The answer must be the lines from the one that holds "Task: Open the Overview tab" through the final line of the data, copied exactly, with no pictures.
==== Provided data
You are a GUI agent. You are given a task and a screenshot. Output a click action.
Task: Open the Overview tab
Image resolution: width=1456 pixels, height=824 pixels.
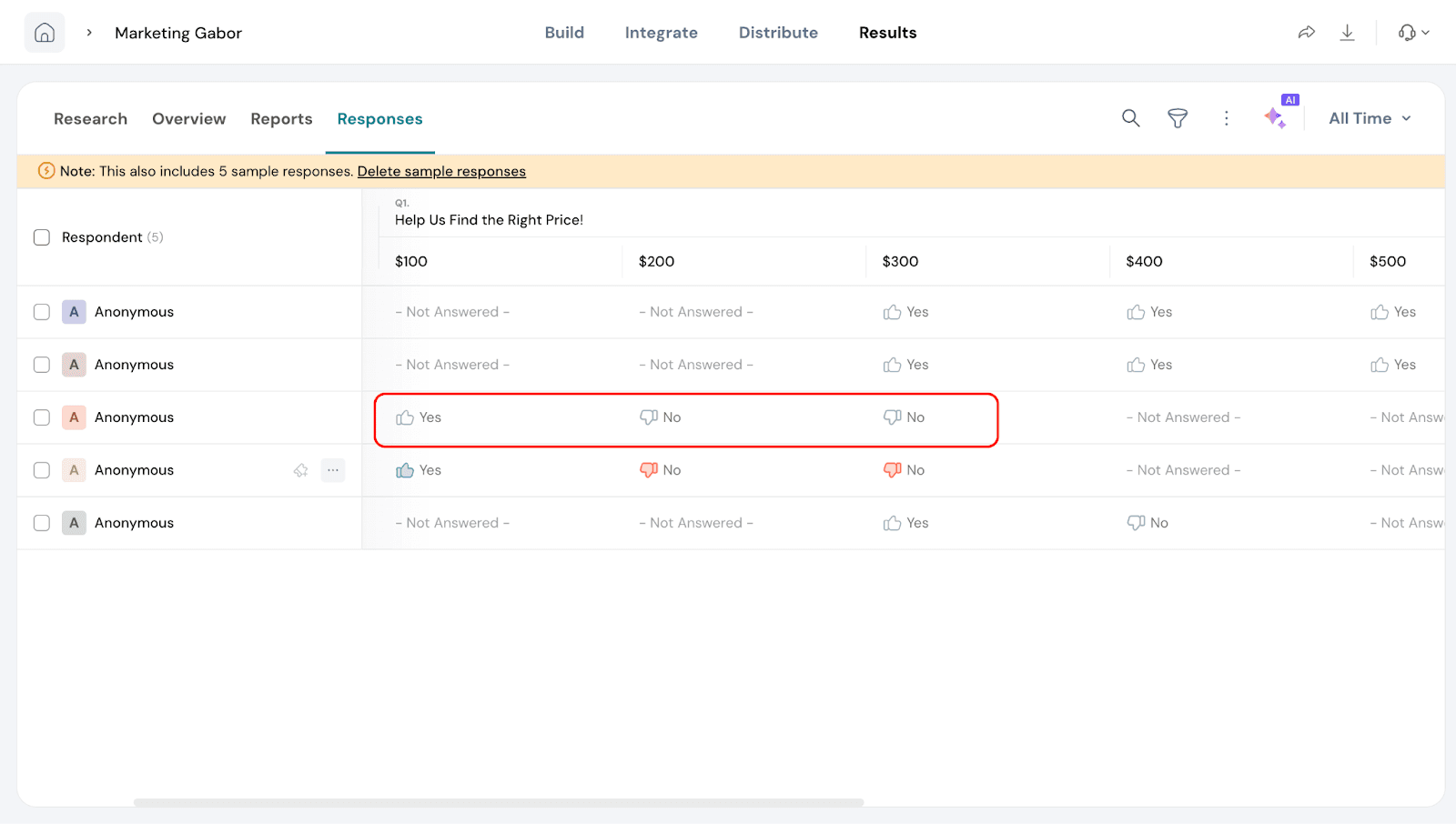[188, 119]
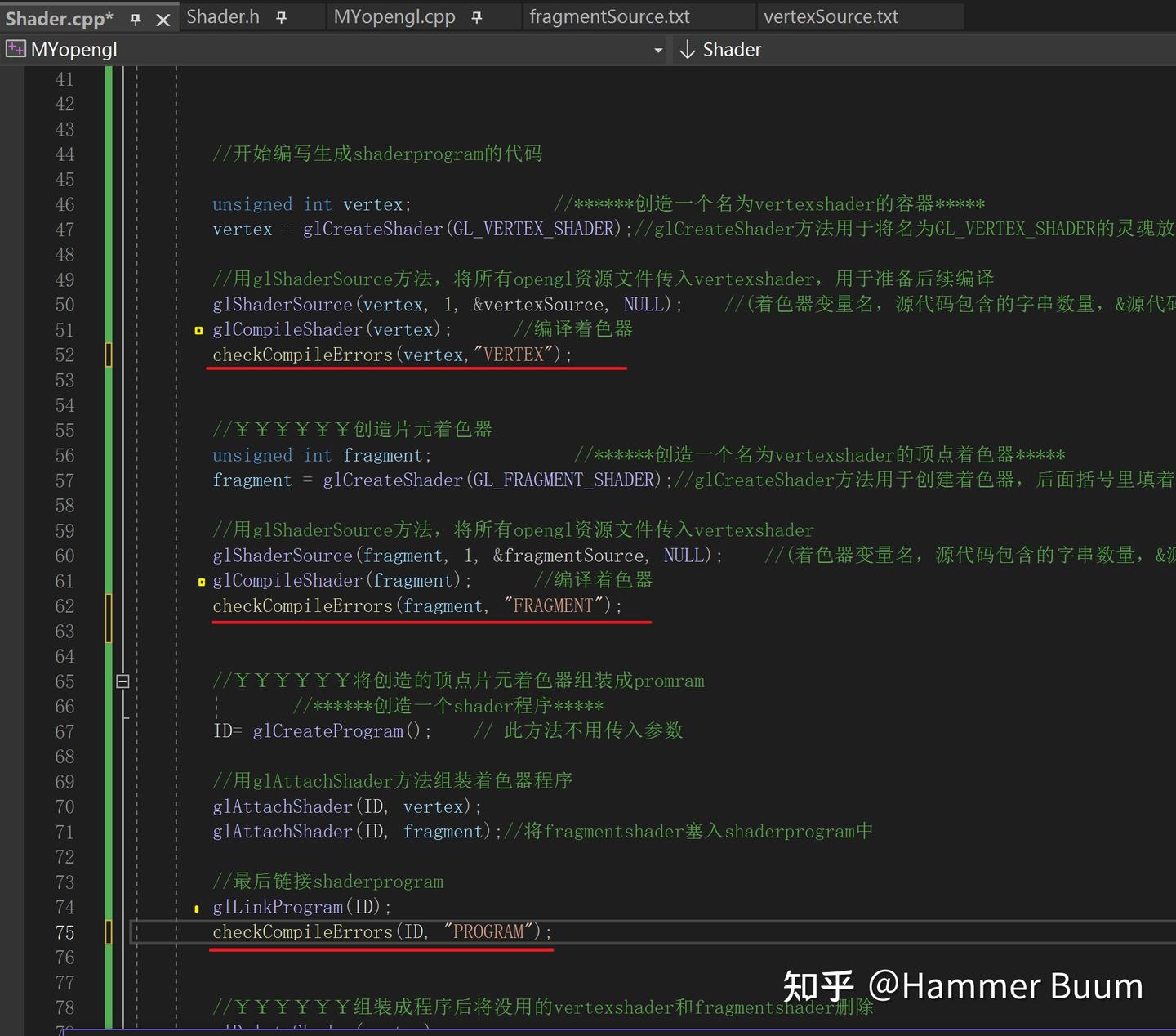The height and width of the screenshot is (1036, 1176).
Task: Click the yellow marker beside glCompileShader(fragment)
Action: [x=201, y=582]
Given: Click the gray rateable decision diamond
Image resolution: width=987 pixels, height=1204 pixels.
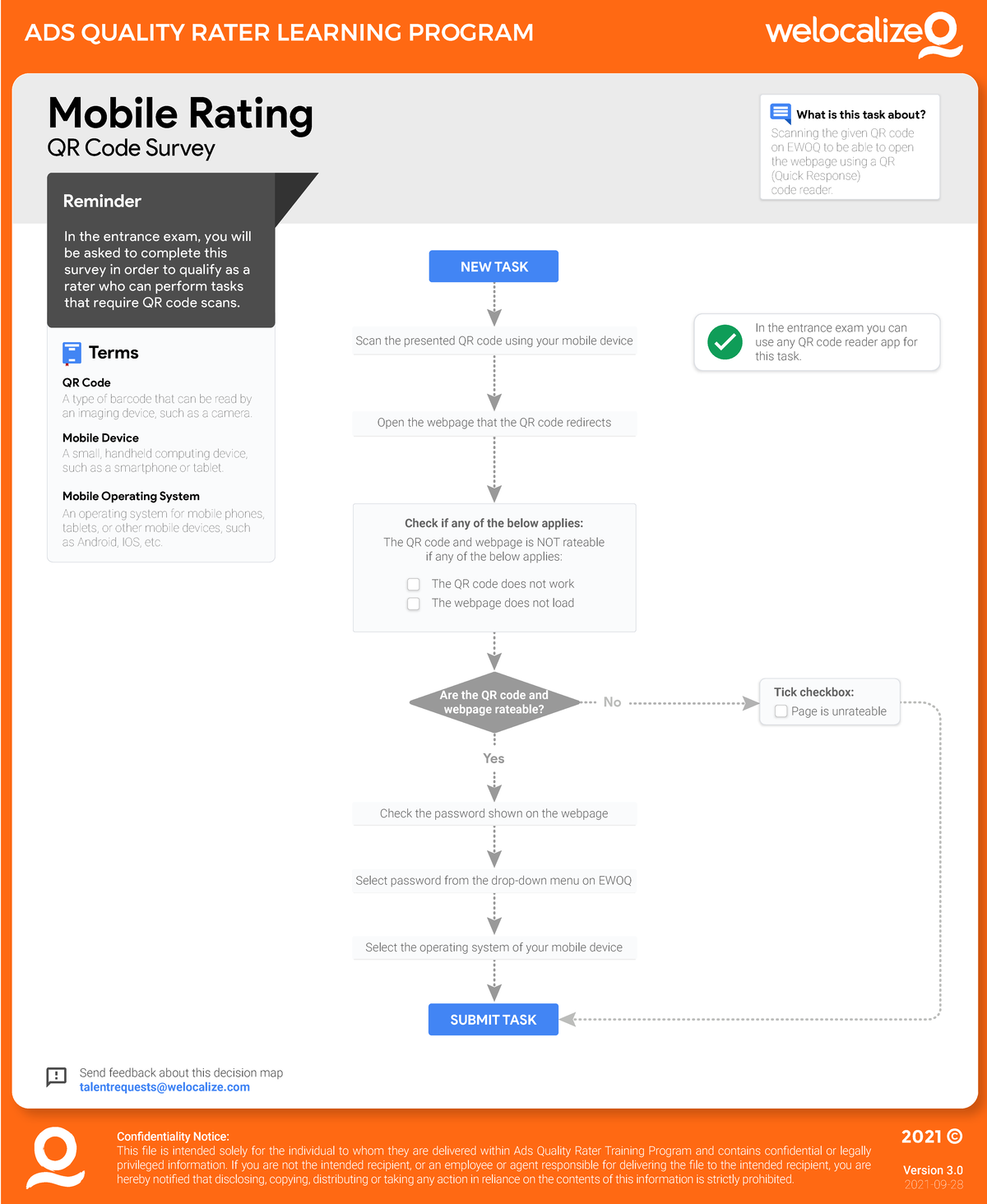Looking at the screenshot, I should (x=494, y=702).
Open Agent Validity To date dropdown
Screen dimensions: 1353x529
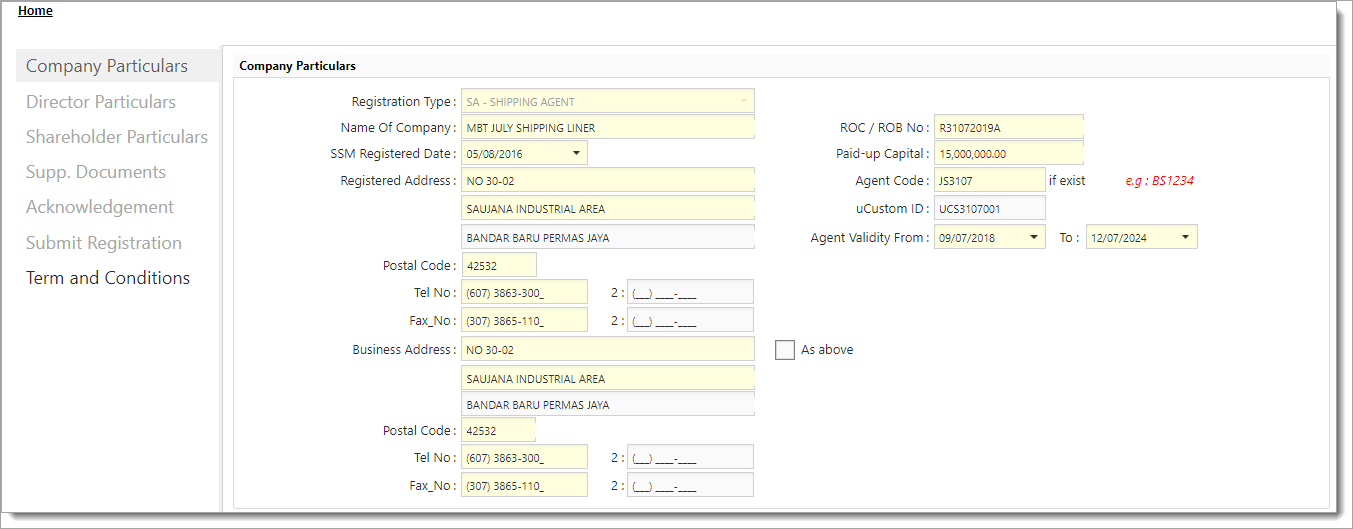coord(1185,238)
========
## [Answer space]
Task: Open the Overview tab
Image resolution: width=1456 pixels, height=824 pixels.
[188, 119]
The height and width of the screenshot is (1036, 1176).
Task: Click the yellow marker beside glCompileShader(fragment)
Action: [x=201, y=582]
Given: Click the gray rateable decision diamond
Image resolution: width=987 pixels, height=1204 pixels.
Looking at the screenshot, I should (x=494, y=702).
Open Agent Validity To date dropdown
Screen dimensions: 1353x529
coord(1185,238)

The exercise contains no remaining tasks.